**Task objective**.
In the entries below, find the line with "Where should I click to: Click the globe" and the line with "The width and height of the screenshot is (846, 504).". Print those two and everything between them exactly, and nothing else.

**Input material**.
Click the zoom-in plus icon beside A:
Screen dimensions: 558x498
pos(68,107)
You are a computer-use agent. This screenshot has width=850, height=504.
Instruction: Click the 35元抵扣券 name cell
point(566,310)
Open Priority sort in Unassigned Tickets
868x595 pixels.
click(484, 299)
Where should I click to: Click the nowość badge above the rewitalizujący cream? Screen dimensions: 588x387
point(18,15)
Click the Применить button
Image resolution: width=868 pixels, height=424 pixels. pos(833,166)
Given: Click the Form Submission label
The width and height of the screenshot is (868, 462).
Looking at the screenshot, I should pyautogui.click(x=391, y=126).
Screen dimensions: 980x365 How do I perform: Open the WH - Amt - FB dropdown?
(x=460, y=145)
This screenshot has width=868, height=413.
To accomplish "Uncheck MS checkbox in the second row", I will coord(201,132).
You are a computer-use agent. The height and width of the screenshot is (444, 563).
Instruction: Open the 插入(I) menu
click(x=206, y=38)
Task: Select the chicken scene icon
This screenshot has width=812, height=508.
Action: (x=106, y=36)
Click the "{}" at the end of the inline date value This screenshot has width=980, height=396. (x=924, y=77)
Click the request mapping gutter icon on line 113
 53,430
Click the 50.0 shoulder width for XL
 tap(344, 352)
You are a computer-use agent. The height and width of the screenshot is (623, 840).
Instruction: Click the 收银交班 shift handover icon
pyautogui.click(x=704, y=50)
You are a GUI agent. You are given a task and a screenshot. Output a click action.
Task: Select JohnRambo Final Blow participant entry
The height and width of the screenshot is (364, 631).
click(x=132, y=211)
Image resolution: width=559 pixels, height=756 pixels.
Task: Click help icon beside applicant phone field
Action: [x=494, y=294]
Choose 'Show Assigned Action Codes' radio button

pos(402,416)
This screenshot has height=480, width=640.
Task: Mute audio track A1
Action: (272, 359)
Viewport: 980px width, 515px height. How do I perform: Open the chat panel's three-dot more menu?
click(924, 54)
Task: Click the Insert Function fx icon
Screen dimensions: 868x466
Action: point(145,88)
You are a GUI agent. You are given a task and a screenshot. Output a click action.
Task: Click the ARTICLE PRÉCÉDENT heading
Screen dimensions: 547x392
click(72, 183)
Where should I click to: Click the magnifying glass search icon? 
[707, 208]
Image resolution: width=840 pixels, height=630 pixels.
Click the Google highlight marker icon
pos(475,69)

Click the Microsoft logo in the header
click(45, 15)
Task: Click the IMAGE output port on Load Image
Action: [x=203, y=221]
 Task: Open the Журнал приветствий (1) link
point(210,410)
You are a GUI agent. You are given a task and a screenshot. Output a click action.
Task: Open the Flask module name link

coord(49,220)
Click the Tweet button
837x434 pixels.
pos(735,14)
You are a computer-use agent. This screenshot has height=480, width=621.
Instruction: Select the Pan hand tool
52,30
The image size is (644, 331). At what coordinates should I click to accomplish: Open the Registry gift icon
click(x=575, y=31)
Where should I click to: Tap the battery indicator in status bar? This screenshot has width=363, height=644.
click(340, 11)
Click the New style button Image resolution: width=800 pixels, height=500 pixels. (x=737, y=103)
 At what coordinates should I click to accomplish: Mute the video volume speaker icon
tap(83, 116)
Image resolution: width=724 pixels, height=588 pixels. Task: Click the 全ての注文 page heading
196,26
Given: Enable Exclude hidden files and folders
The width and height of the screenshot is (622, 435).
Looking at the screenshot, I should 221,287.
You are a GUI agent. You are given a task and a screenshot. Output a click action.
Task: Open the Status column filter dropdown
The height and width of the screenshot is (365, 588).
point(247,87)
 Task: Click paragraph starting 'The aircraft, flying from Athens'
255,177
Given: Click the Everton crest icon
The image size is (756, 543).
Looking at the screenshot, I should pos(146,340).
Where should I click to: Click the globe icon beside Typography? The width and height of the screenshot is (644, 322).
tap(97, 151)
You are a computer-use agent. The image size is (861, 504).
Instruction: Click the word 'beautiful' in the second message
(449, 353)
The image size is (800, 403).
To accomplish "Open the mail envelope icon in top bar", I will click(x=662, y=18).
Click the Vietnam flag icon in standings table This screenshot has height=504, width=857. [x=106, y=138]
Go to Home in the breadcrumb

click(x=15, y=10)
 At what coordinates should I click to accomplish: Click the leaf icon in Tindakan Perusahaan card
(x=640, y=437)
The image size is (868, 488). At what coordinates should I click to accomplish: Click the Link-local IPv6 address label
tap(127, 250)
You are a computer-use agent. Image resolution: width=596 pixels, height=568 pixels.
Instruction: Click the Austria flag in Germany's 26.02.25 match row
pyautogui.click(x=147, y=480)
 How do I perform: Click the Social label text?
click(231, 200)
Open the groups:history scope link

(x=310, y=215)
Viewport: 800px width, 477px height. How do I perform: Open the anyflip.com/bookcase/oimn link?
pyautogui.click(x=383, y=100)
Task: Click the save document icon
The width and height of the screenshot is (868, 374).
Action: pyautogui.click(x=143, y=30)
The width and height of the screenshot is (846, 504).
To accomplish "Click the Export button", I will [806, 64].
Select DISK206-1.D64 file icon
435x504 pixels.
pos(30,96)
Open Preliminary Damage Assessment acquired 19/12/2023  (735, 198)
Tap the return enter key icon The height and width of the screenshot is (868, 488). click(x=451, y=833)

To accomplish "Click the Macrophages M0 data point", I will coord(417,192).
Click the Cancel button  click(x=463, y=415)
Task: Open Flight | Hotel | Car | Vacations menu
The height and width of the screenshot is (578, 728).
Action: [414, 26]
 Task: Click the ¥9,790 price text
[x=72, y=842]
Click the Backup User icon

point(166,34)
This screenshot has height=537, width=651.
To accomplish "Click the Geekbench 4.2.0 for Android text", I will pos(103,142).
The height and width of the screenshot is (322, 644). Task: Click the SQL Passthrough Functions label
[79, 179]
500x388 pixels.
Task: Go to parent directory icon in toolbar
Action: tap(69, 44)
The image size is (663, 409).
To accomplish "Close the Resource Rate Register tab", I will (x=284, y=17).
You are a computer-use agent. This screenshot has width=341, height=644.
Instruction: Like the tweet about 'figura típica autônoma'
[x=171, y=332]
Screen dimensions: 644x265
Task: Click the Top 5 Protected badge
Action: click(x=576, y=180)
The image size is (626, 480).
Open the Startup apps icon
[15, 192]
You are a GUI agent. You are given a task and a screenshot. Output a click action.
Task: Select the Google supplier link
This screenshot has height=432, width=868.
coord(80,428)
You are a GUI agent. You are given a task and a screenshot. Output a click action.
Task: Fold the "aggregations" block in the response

**Written response**.
Where should I click to: Click the globe icon beside Typography? The width and height of the screenshot is (644, 322).
tap(97, 151)
You are a computer-use agent. The image size is (861, 504).
Instruction: Click the word 'beautiful' in the second message
(449, 353)
The image size is (800, 403).
To accomplish "Open the mail envelope icon in top bar", I will click(x=662, y=18).
Click the Vietnam flag icon in standings table This screenshot has height=504, width=857. [x=106, y=138]
Go to Home in the breadcrumb

click(x=15, y=10)
 At what coordinates should I click to accomplish: Click the leaf icon in Tindakan Perusahaan card
(x=640, y=437)
The image size is (868, 488). At what coordinates should I click to accomplish: Click the Link-local IPv6 address label
tap(127, 250)
You are a computer-use agent. Image resolution: width=596 pixels, height=568 pixels.
Instruction: Click the Austria flag in Germany's 26.02.25 match row
pyautogui.click(x=147, y=480)
 How do I perform: Click the Social label text?
click(231, 200)
Open the groups:history scope link

(x=310, y=215)
Viewport: 800px width, 477px height. How do I perform: Open the anyflip.com/bookcase/oimn link?
pyautogui.click(x=383, y=100)
Task: Click the save document icon
The width and height of the screenshot is (868, 374).
Action: pyautogui.click(x=143, y=30)
The width and height of the screenshot is (846, 504).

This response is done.